■ Work required: May I have the lines from the one containing "Pasta (276, 709)" to the end of the entries, returned exactly and with nothing else?

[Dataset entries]
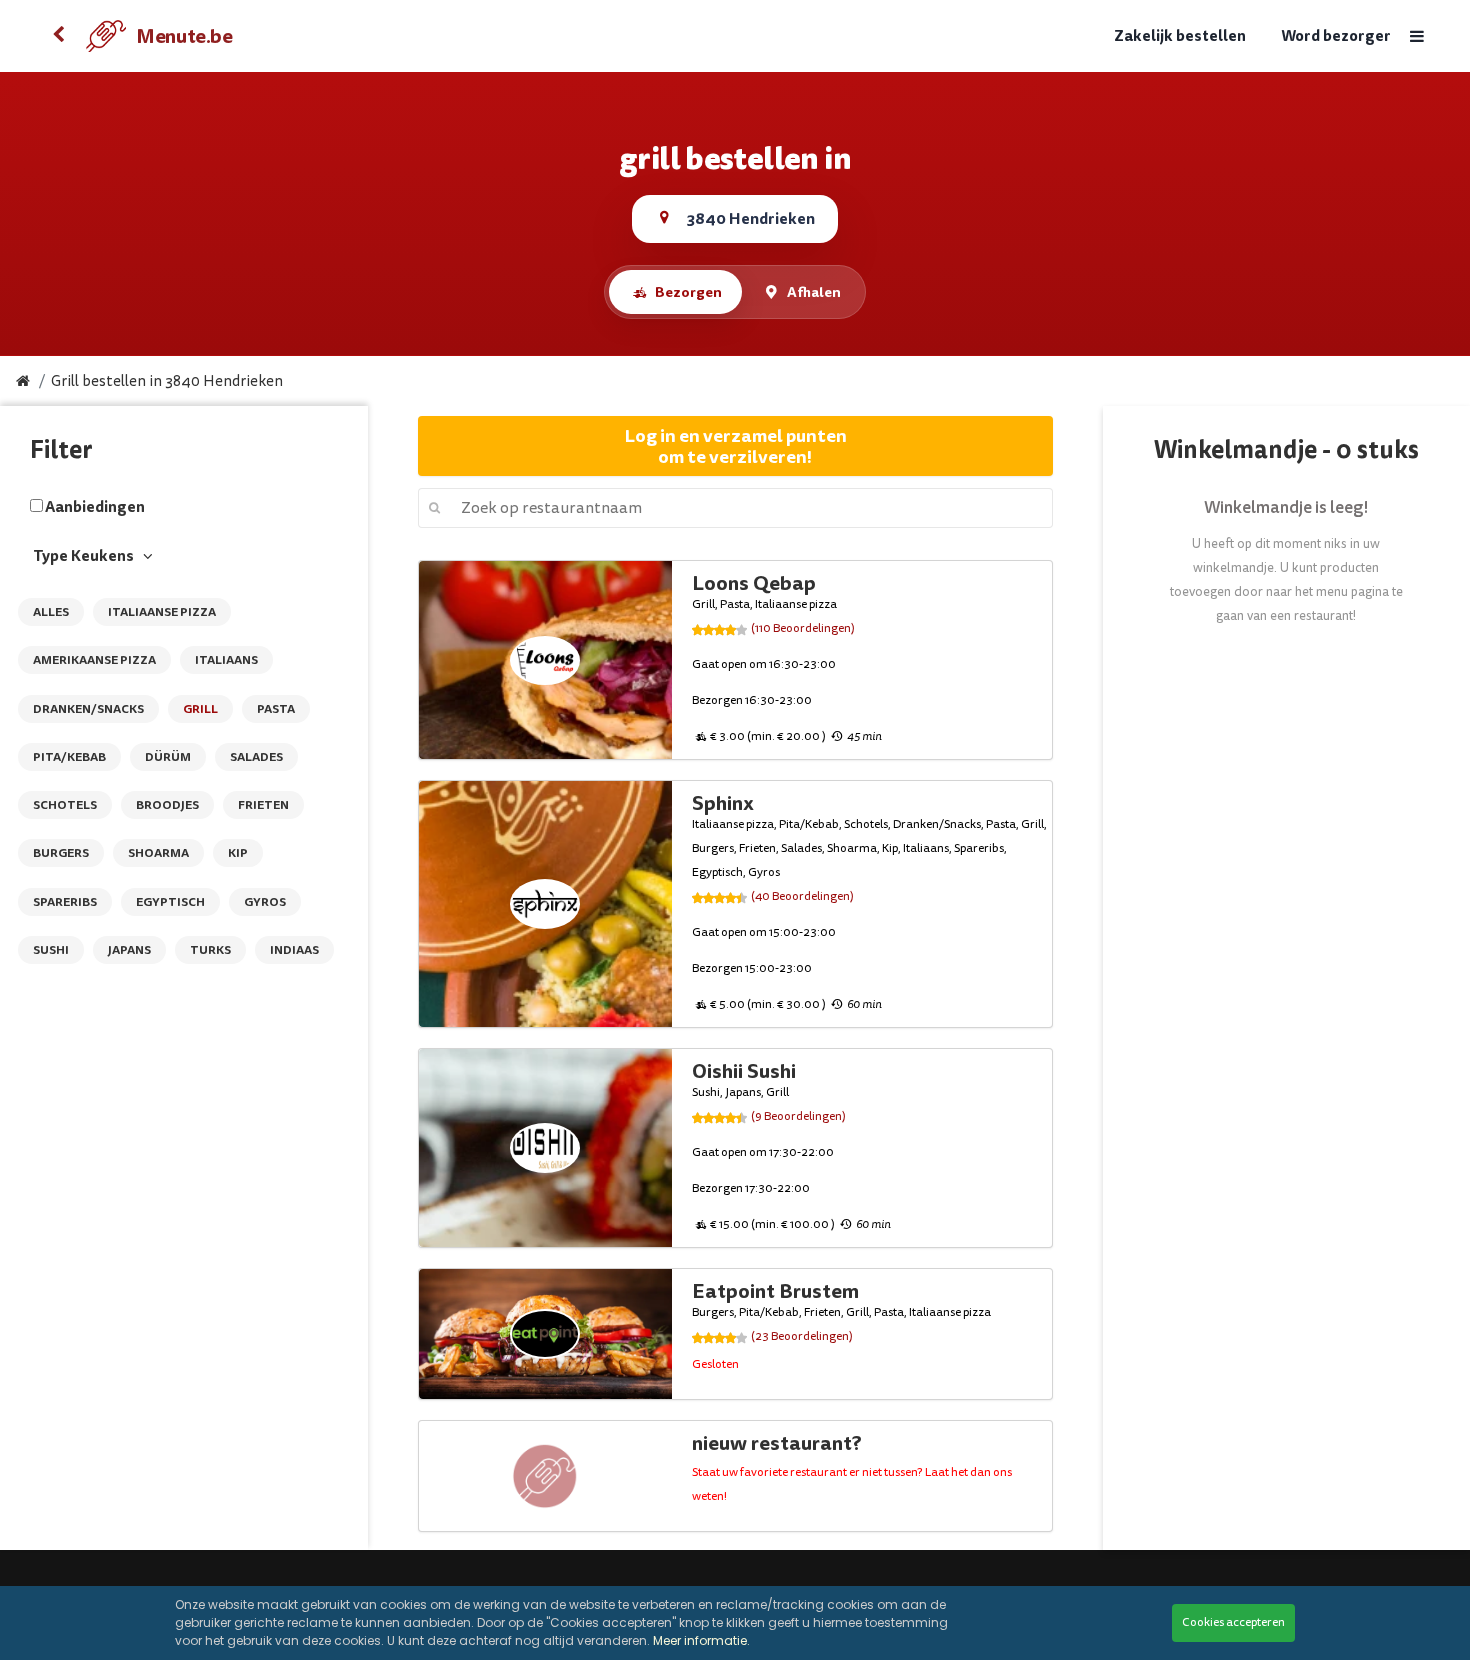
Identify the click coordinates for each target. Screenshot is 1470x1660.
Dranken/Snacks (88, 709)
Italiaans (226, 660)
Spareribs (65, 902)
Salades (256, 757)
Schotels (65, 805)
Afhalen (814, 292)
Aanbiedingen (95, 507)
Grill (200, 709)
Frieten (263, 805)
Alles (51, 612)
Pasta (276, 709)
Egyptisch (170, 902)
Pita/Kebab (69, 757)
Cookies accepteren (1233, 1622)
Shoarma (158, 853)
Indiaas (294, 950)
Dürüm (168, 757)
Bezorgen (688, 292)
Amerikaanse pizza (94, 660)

■ Response below:
Pasta (276, 709)
Egyptisch (170, 902)
Pita/Kebab (69, 757)
Cookies accepteren (1233, 1622)
Shoarma (158, 853)
Indiaas (294, 950)
Dürüm (168, 757)
Bezorgen (688, 292)
Amerikaanse pizza (94, 660)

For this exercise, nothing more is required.